Czuję, że wkroczyłam w najlepszy okres swojego życia. Wywiad z Iloną Adamską

Gdy rozmawiam z właścicielami marek i pytam ich, co decyduje o tym, że wybierają mnie do swoich kampanii, wszyscy zgodnie odpowiadają: klasa, charyzma, dojrzałość, kobiecość i to, że jestem inspiracją dla wielu kobiet. Wygrywam tym, co robię na co dzień. Kobiety chcą mnie słuchać, szanują mnie. Chcą nosić to, co ja” – opowiada nam Ilona Adamska, właścicielka Agencji Wydawniczo Promocyjnej I.D.Media, redaktor naczelna Law Business Quality i Imperium Kobiet, prezes Europejskiego Klubu Kobiet Biznesu, wreszcie modelka i fotomodelka, która w tym zawodzie łamie wszelkie stereotypy.

Ewelina Salwuk-Marko: Jak zaczęła się Twoja przygoda z modelingiem?

Ilona Adamska: Od przypadku, choć mówi się, że w życiu nie ma przypadków. Gdy byłam w 4 klasie liceum i przygotowywałam się do matury, prenumerowałam czasopismo dla maturzystów „Cogito”. Któregoś razu pojawiło się w nim ogłoszenie o castingu do warszawskiej agencji Eastern Models. W całkowitej konspiracji, nie mówiąc o tym nikomu, wysłałam listem poleconym swoje zdjęcia. Tak naprawdę nie wierzyłam w to, że ktoś się odezwie. Byłam wtedy zakompleksioną dziewczyną, która oddawała się wielkiej pasji – koszykówce. Poważniejsze plany na przyszłość wiązałam raczej ze sportem, graniem zawodowo w kosza niż pracą modelki. Mijał miesiąc, dwa. Odpowiedzi nie było. Tylko utwierdziłam się w przekonaniu, że jestem brzydka. I totalnie zapomniałam o tym castingu. Po jakiś 3 miesiącach zatelefonowano z zaproszeniem na rozmowy do Warszawy. Powiedziałam o tym mamie. Dostałam warunek: najpierw matura, potem modeling. Poczekałam więc do zdania matury i zaraz po niej pojechałam z mamą pociągiem do stolicy. Powiedziano mi, że wymiary mam super, ale musimy poczekać, aż podrosną mi włosy – miałam wtedy fryzurę do ucha, żeby grało mi się wygodniej w kosza. W tym samym czasie dostałam się na studia do Krakowa. Trafiłam pod skrzydła byłej miss Polski, która miała za zadanie nauczenie mnie chodzenia w szpilkach, bo do tej pory, z racji koszykówki, nosiłam głównie obuwie sportowe. Kompletnie nie umiałam chodzić na wysokich obcasach. Po dwóch spotkaniach okazało się jednak, że w szpilkach czuję się jak ryba w wodzie, a po wybiegu płynę jak Naomi Campbell, więc po pół roku jedna z krakowskich agencji modelek poprosiła mnie, żebym prowadziła u nich warsztaty z modelingu i uczyła młode dziewczyny chodzenia po wybiegu. W Krakowie zdobywałam pierwsze doświadczenie jako modelka, brałam udział w sesjach i pokazach, ale tak naprawdę niekomercyjnych albo za naprawdę śmieszne pieniądze. Bardziej uczyłam się pozować, poznawać świat mody od kulis. Prawdziwe życie modelki zaczęło się dopiero na drugim roku studiów, gdy trafiłam do jednej z najlepszych agencji modelek w Polsce D’vision. Agencja reprezentowała wtedy m.in. Ilonę Felicjańską, Agatę Buzek, Anję Rubik. Modelki z tej agencji podbijały cały świat. Znalezienie się w jej portfolio było dla wielu dziewczyn marzących o karierze modelki spełnieniem marzeń.

========================================

- _POLECENIE A_
Wypisz z wywiadu z Iloną Adamską wszystko od słów „Gdy rozmawiam z” aż do słów „przygoda z modelingiem?”.
Wywiad i rekordy pochodzą z różnych źródeł.

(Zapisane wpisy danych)

========================================

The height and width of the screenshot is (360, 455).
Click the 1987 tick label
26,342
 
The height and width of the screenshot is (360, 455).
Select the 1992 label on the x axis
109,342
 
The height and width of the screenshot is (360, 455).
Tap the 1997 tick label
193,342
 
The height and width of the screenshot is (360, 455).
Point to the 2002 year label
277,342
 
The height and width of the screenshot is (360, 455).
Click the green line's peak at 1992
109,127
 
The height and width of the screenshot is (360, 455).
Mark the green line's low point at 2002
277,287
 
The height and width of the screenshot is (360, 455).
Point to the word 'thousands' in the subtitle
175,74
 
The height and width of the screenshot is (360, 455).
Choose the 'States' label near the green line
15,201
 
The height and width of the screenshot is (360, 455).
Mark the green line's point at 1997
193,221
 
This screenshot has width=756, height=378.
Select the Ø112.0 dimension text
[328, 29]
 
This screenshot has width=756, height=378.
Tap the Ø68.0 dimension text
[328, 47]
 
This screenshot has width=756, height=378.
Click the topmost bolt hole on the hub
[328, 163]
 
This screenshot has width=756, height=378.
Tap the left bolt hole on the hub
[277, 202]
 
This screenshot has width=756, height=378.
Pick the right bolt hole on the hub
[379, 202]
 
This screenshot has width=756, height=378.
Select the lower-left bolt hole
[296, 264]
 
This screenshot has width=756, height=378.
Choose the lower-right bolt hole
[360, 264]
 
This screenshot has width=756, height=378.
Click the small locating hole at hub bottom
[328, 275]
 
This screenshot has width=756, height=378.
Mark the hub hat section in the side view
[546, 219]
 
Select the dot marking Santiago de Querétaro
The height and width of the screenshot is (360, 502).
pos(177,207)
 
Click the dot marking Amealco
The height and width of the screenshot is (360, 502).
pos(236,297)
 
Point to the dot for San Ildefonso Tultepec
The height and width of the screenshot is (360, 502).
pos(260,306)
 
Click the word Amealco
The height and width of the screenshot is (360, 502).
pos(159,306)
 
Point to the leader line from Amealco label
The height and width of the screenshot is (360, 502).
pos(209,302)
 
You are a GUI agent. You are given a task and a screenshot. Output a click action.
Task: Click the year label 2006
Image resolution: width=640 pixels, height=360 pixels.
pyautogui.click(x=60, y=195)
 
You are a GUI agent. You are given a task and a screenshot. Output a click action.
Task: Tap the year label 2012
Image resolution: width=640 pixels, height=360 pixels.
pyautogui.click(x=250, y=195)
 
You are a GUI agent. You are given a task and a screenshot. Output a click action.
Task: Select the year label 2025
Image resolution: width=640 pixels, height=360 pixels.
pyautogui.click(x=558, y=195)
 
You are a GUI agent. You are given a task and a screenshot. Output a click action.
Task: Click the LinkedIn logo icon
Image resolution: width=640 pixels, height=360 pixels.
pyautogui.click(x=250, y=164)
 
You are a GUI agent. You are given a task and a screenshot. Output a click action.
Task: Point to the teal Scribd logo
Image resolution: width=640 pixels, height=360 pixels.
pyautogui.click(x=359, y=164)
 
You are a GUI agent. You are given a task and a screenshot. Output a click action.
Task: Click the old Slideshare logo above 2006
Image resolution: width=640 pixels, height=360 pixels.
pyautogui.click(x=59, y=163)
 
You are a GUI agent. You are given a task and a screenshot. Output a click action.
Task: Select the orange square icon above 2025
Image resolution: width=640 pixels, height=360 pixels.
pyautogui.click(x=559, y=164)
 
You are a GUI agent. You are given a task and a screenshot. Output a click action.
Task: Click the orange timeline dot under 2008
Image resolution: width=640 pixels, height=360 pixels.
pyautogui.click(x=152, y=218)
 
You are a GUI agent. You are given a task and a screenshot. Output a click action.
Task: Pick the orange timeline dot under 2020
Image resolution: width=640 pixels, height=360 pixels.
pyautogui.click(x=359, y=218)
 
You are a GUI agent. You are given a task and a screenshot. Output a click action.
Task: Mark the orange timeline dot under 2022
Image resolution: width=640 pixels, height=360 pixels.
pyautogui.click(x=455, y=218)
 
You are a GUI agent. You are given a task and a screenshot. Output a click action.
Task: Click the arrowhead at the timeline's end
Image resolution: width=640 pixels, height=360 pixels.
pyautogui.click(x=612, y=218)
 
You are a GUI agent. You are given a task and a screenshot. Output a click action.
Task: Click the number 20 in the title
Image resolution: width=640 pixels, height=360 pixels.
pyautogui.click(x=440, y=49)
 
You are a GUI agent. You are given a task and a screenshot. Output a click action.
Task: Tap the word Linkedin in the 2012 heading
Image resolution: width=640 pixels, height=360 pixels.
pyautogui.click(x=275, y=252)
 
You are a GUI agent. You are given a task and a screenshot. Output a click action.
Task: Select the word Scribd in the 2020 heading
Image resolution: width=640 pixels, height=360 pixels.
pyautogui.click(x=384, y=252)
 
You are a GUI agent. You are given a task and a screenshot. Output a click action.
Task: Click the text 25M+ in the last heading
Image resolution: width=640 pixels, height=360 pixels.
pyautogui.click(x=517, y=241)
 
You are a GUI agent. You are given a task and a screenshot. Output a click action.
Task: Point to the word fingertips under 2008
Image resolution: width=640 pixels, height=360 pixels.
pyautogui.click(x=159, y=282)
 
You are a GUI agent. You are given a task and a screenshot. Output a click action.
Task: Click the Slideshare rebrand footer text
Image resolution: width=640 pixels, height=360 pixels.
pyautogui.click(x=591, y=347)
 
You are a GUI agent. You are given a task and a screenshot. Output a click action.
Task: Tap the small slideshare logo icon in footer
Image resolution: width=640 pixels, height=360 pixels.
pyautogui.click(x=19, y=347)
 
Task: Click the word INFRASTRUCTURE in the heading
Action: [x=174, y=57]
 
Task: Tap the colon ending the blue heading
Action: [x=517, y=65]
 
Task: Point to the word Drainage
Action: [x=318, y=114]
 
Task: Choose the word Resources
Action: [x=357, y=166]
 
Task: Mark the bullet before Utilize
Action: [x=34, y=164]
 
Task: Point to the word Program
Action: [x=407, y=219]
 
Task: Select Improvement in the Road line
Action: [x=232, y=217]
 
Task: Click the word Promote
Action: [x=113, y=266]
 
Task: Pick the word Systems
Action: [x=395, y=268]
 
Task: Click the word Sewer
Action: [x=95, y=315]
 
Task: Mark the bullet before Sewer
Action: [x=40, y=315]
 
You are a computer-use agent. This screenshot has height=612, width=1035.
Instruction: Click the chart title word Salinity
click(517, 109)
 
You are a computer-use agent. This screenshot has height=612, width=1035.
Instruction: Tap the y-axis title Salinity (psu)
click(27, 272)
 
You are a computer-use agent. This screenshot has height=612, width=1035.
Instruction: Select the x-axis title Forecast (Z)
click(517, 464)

========================================

- _POLECENIE B_
W rekordach zmień wszystko od wiersza zawierającego „Task: Mark the bullet before Utilize” aż do wiersza zawierającego „click(517, 109)”, oba włącznie, zastępując „bullet” przez „dot” i pozostawiając resztę bez zmian. Podaj tylko te wiersze.

- _ROZWIĄZANIE ZADANIA A_
Gdy rozmawiam z właścicielami marek i pytam ich, co decyduje o tym, że wybierają mnie do swoich kampanii, wszyscy zgodnie odpowiadają: klasa, charyzma, dojrzałość, kobiecość i to, że jestem inspiracją dla wielu kobiet. Wygrywam tym, co robię na co dzień. Kobiety chcą mnie słuchać, szanują mnie. Chcą nosić to, co ja” – opowiada nam Ilona Adamska, właścicielka Agencji Wydawniczo Promocyjnej I.D.Media, redaktor naczelna Law Business Quality i Imperium Kobiet, prezes Europejskiego Klubu Kobiet Biznesu, wreszcie modelka i fotomodelka, która w tym zawodzie łamie wszelkie stereotypy.

Ewelina Salwuk-Marko: Jak zaczęła się Twoja przygoda z modelingiem?

- _ROZWIĄZANIE ZADANIA B_
Task: Mark the dot before Utilize
Action: [x=34, y=164]
 
Task: Point to the word Program
Action: [x=407, y=219]
 
Task: Select Improvement in the Road line
Action: [x=232, y=217]
 
Task: Click the word Promote
Action: [x=113, y=266]
 
Task: Pick the word Systems
Action: [x=395, y=268]
 
Task: Click the word Sewer
Action: [x=95, y=315]
 
Task: Mark the dot before Sewer
Action: [x=40, y=315]
 
You are a computer-use agent. This screenshot has height=612, width=1035.
Instruction: Click the chart title word Salinity
click(517, 109)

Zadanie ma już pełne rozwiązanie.